— Begin Text to read —

And we are going to be going back to October 1st of 2020. And I know that sounds a little bit daunting, but it is the day that my first podcast, Entrepreneurial Outlaws, launched. And honestly, when I talk about Entrepreneurial Outlaws, when I think about that show and the movement that I created with it, and just that time as a content creator, it means a lot for me personally.
And the reason it means so much is because it really kind of signified what became me divesting from diet culture. It really started to open my eyes to so much of what was going on. Like I'd already started to see how problematic specifically the online business coaching space was, but that was kind of where it started. I...

— End Text to read —
— Begin Raw records —

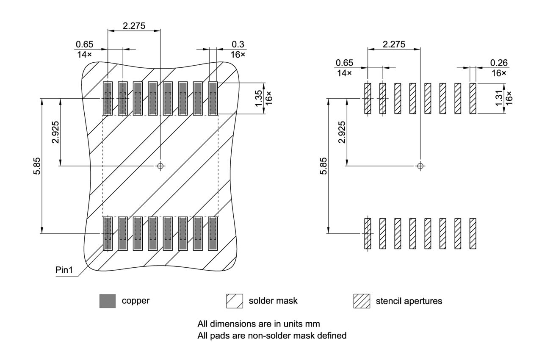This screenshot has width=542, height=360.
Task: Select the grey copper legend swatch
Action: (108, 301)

— End Raw records —
— Begin Raw records —

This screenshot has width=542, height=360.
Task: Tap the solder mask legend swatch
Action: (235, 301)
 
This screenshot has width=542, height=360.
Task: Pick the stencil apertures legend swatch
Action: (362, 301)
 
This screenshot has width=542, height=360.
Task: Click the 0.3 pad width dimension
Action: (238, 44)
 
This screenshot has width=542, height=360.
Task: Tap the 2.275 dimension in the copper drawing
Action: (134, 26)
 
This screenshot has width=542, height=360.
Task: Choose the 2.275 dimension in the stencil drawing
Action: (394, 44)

— End Raw records —

Problems to work on ▸
1 > Copy the stretch of the podcast excerpt from "And the reason" through "it started. I...".
2 > Pick up the podcast excerpt about Entrepreneurial Outlaws at the point where it stops, and keep it going.
The items come from a different source than the podcast excerpt.

Responses to the exercise ▸
1 >
And the reason it means so much is because it really kind of signified what became me divesting from diet culture. It really started to open my eyes to so much of what was going on. Like I'd already started to see how problematic specifically the online business coaching space was, but that was kind of where it started. I...

2 >
as you hear in this, the clips that I've chosen from this episode, I very much believed that I had ditched diets. And what I can tell you is that I very much did not understand diet culture in its full capacity. And like, I certainly didn't understand, or didn't understand it then the way I understand it and recognize it now. ⁓
Yeah, it was interesting listening back to this episode because there are some really great pieces and there are some difficult things to hear because I know at the time I meant well and I know I didn't have the tools, the language, the resources that I have now. You know, I didn't have the knowledge that I have now. So that's also really cool to see in the last five years how far I've come personally
you know, I will continue to learn. I'm going to forever be learning. But it's been, yeah, it's, it's, it's been a little bit interesting listening back. I'm like, did you really need to say that? And you know what? She didn't know any differently. It's fine. this episode was episode number three of Entrepreneurial Outlaws. It was, I released three episodes on that first day and this was the third one.
And the episode was originally titled, Diet Culture Body Image and Being a Plus Size Entrepreneur. And as you'll hear in this kind of first clip, I was feeling a little bit nervous.
Melanie Knights [she/they] (04:30)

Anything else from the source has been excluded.